-------- INFORMATION SHOWN
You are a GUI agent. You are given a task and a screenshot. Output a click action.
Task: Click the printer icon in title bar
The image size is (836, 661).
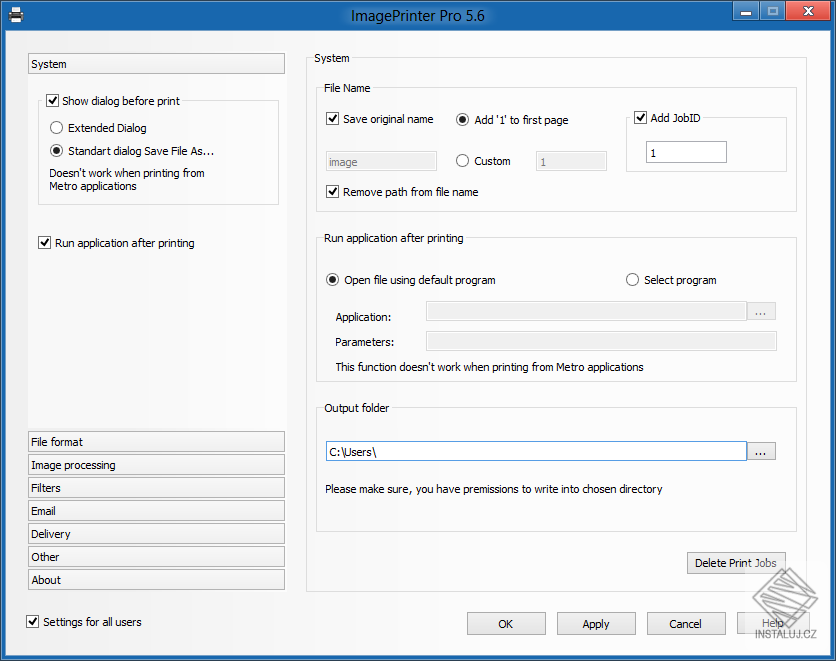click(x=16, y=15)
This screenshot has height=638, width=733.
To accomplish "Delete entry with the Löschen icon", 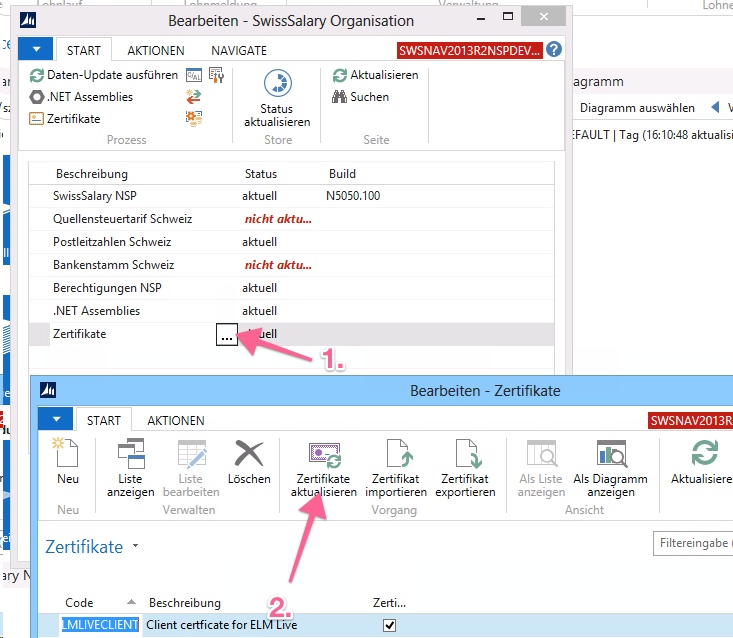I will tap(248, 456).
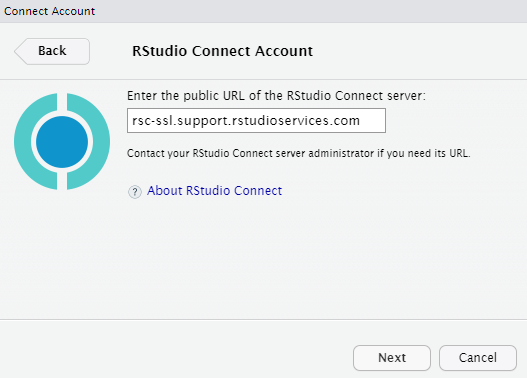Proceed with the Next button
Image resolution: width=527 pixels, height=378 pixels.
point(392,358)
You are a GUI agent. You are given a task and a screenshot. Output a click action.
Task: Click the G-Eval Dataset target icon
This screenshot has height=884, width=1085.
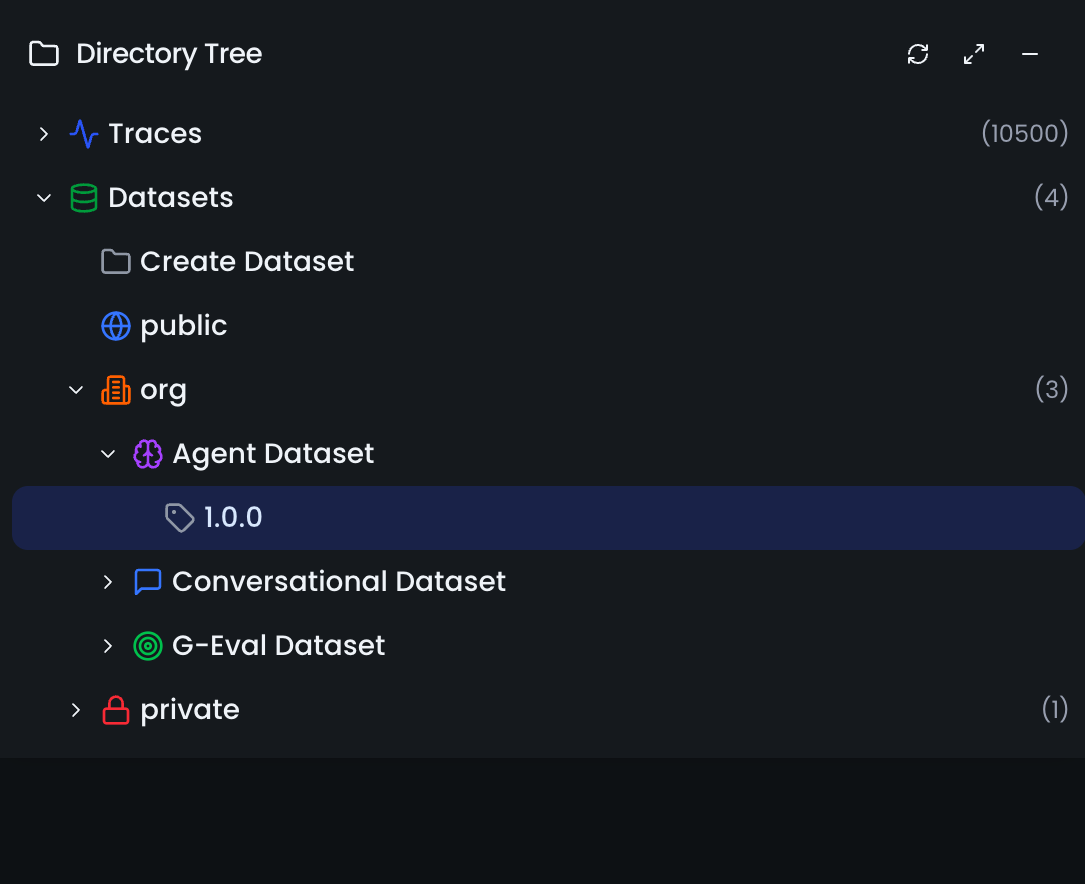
----------------
> YOUR ASSIGNMENT
Scan the material above for "screenshot". Copy every line where it appears.

> FINAL ANSWER
You are a GUI agent. You are given a task and a screenshot. Output a click action.
This screenshot has height=638, width=733.
You are a GUI agent. You are given a task and a screenshot. Output a click action.
This screenshot has height=884, width=1085.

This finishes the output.